毛野も優れた武芸者と会った経験は数多いが、この老人は他の者達とは一線を画する、一目でそう悟った。
武術を究め、最高の名人として遥か後世まで崇敬を受け続けるであろう事が、はっきり人相に出ている。
分野は違うが、孔老や釈尊に比すべき聖者かもしれないと思える程だ。
「貴方は……」「率爾ながら……」
武田赤音という者を知らぬか?長髪で背は低く声の高い、一見女のような男だ」
老人の威に圧されたせいか、毛野や五百子が話し掛けるよりも、老人の横にいる若い男が問い掛けるのが一瞬早かった。。
かなり切迫した様子だったが、毛野も五百子もそんな男は知らないのでそう答える以外にない。
「女のような男」と聞いて五百子がちらりと毛野を見た気がしたが、そこは敢えて流す。
それよりも毛野の心を捉えたのは、男の相。
卜伝に気を取られて気付かなかったが、よく見れば彼も相当の異相……いや、凶相だ。
毛野の観相に間違いがなければ、この男の剣は既に、罪なき幾人もの人の血を吸っている。
あの老人のような大人物が何故、こんな危険な男を連れ歩いているのか。或いは、大人物だからこそ連れ歩いているのか。

奥村五百子と申します。率爾ながら御名前を伺いたい」
考え込む毛野とは対照的に、五百子はいつもの調子でいつもの言葉を吐く。
「儂の名は塚原卜伝
武田赤音の手掛かりを得られずに落ち込む男を尻目に老人が答え、その一言で場の空気ががらりと変わる。
塚原卜伝……毛野にとっては知らぬ名だが、他の二人にとってはそうではないようだ。
名も知らずに同行していたのか、男の顔にははっきりと驚愕が表れているし、表情に乏しい五百子の眼も僅かに見開かれた。
まあ、卜伝なる老人が相当の達人なのは確かだし、どれだけ名が売れていても不思議はない。
毛野が知らないという事は、五百子の出身地だという九州辺りの剣客だろうか。
もっとも、毛野は五百子の言葉を必ずしも信用していないし、卜伝の言葉にも東国訛りが混ざっているようだが。
そんな事を考えていた為か、五百子が無言で前に進み出ていくのに、毛野は咄嗟に気付けなかった。

「ほう。儂が卜伝と知って挑みたくなったか」
さすが剣聖と言うべきか、彼女の性質を良く知る毛野すら見逃した、五百子が仕掛けようとする気配を卜伝は察知して見せた。
死を己の物とし、死人の如く気配が希薄な五百子だが、もとより死体が動く筈などなく、僅かに生者の部分が残っている。
そのごく僅かな生の残り滓が発する微かな気配を敏感に感じ取り、五百子の動きを事前に読んで見せたのだ。
「あなた様が塚原卜伝とは信じられぬ」
五百子はそう決め付けるが、その言葉に斎藤弥九郎を名乗った老人の時ほどの力強さはない。
卜伝が生きているなど有り得ぬ事だが、彼女も、この老人が塚原卜伝の名に相応しい腕を持つ事を感じ取っているのだろう。
まあ、オボロとの出会いを経て、五百子の側に、普通なら有り得ない事を受け入れる素地が出来ていたという面もあるが。
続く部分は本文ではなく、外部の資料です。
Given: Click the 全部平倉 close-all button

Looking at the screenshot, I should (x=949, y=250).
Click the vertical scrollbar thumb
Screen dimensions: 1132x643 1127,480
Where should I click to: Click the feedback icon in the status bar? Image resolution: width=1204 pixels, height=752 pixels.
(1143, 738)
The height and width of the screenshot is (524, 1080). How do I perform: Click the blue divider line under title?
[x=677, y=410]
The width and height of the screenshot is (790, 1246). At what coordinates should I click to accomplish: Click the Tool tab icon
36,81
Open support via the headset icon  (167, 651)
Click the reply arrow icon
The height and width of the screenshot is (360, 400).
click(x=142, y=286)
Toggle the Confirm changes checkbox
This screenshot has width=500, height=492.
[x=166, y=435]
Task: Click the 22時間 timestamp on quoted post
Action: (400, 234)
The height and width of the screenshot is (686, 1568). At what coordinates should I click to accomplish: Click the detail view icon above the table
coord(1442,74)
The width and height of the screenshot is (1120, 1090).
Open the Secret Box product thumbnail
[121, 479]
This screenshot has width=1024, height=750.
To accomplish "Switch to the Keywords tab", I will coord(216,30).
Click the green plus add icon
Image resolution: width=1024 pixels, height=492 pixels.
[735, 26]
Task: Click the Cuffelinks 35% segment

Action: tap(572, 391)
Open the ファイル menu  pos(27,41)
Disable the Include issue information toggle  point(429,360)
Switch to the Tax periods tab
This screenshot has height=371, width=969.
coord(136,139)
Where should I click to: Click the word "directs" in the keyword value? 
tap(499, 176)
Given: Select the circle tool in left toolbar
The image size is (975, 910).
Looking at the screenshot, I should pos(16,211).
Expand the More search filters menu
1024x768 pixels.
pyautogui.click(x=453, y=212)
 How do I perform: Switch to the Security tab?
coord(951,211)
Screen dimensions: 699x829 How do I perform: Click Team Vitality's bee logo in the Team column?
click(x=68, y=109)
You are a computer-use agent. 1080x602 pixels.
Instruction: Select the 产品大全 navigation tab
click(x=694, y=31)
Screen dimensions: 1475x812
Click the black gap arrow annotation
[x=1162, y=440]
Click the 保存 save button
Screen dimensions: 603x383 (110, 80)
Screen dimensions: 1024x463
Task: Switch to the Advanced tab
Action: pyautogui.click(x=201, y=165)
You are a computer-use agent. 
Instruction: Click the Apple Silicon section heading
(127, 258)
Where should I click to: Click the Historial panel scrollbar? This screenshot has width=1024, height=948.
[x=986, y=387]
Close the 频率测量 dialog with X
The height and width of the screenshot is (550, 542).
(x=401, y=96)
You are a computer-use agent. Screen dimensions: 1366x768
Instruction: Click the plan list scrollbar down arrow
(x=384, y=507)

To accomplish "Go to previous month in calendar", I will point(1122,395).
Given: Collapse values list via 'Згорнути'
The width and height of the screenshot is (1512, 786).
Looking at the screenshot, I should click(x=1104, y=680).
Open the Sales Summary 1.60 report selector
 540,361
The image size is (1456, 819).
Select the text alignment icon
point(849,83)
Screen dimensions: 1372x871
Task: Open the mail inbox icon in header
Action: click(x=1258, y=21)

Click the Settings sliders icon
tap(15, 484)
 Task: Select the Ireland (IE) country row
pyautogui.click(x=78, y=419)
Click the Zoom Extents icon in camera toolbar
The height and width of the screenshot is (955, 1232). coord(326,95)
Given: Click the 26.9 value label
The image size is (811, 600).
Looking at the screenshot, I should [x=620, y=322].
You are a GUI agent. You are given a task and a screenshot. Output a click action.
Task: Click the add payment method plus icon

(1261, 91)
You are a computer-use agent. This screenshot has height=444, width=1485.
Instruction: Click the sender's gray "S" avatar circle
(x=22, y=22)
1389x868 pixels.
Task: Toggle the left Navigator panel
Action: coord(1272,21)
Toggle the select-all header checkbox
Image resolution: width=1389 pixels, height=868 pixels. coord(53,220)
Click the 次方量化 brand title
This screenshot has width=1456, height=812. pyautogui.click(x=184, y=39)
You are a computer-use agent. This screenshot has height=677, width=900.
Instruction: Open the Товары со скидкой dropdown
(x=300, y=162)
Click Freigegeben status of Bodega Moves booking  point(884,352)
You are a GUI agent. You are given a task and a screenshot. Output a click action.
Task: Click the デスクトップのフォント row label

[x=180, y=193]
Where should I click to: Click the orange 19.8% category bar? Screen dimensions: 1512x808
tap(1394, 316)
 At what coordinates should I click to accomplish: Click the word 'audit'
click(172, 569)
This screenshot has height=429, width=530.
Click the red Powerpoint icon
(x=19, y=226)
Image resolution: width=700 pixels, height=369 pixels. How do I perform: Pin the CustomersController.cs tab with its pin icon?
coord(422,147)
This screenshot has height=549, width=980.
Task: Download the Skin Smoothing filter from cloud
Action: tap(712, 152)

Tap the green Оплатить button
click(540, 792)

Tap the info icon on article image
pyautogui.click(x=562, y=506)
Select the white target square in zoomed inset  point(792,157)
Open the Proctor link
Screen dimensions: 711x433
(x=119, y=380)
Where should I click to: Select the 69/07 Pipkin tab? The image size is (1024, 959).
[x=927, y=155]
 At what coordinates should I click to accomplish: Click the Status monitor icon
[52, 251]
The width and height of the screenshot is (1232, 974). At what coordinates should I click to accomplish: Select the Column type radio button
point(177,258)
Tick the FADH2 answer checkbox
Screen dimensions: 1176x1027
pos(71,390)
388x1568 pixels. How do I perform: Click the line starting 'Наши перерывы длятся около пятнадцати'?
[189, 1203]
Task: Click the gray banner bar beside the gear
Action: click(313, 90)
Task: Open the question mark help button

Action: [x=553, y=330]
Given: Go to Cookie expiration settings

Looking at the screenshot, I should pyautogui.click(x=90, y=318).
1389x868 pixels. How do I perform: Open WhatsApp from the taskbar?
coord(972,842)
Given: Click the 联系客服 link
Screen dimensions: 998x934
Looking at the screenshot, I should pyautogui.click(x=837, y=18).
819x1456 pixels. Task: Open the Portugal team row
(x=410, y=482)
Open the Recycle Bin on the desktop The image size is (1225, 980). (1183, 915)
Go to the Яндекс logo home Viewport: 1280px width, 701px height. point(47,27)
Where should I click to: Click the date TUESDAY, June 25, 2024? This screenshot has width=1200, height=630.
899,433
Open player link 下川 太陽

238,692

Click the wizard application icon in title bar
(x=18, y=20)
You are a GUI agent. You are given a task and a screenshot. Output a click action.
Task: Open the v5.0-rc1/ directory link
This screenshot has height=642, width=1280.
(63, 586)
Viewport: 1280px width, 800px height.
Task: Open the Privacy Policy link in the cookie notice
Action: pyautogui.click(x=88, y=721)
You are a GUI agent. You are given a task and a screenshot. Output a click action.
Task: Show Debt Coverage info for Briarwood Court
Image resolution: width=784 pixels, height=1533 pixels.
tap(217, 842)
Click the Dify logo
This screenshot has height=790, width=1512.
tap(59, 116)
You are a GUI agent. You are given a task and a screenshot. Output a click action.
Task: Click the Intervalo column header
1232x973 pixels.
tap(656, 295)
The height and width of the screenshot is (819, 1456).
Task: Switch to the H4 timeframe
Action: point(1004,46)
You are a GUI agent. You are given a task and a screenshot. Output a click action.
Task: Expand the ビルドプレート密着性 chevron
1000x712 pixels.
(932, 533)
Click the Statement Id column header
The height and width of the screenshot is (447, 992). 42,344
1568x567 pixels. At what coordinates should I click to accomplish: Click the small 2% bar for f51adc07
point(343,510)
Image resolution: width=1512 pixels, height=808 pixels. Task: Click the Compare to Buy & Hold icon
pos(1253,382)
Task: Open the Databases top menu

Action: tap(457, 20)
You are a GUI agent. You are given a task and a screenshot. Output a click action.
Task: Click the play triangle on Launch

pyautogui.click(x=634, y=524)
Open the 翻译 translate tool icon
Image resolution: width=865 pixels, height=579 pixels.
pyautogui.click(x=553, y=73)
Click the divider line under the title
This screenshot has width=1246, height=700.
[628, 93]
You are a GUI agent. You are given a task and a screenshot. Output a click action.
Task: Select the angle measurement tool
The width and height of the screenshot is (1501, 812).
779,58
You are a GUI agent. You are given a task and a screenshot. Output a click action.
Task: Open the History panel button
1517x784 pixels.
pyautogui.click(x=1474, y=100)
初対面の相手に己の名を否定されるという非礼を受けた卜伝だが、彼は怒るよりも先に嘲笑した。
「坊主でもあるまいし、剣士に信じる信じないなどという事は無用。儂の素性に疑問があるなら試せば良かろう。
 もっとも、お主に卜伝と騙り者を見分けられるだけの腕がなければそれも出来まいが」
鍋島武士は決して侮辱を看過しない。加えて、卜伝の言葉は、少なくともその前半は確かに合理的でもある。
卜伝の提案とも挑発ともつかぬ言葉に乗せられて更に進もうとする五百子だが、ここで漸く毛野が立ち塞がった。

今までは五百子の行いを見過ごして来た毛野だが、それは相手が胡乱な人物であったからこそ。
卜伝は、毛野の風鑑によればこの上なく立派な人物であり、それに切り掛かるのを見過ごす訳にはいかない。
そもそも、仮に卜伝が名を偽っていたとしても、こんな状況で初対面の相手にはそれも仕方ない事ではないか。
毛野の話がそこに及ぶとと、五百子の足が止まった。
彼女の認識では、毛野もまた本名を秘めて物語の登場人物の名を名乗る役者ということになっている訳で、
その毛野を同行者として受け入れておきながら卜伝を斬るというのは、確かに筋が通らない。
珍しく五百子が躊躇した隙に、毛野はさり気なく卜伝を促して、共にその場を少し離れる。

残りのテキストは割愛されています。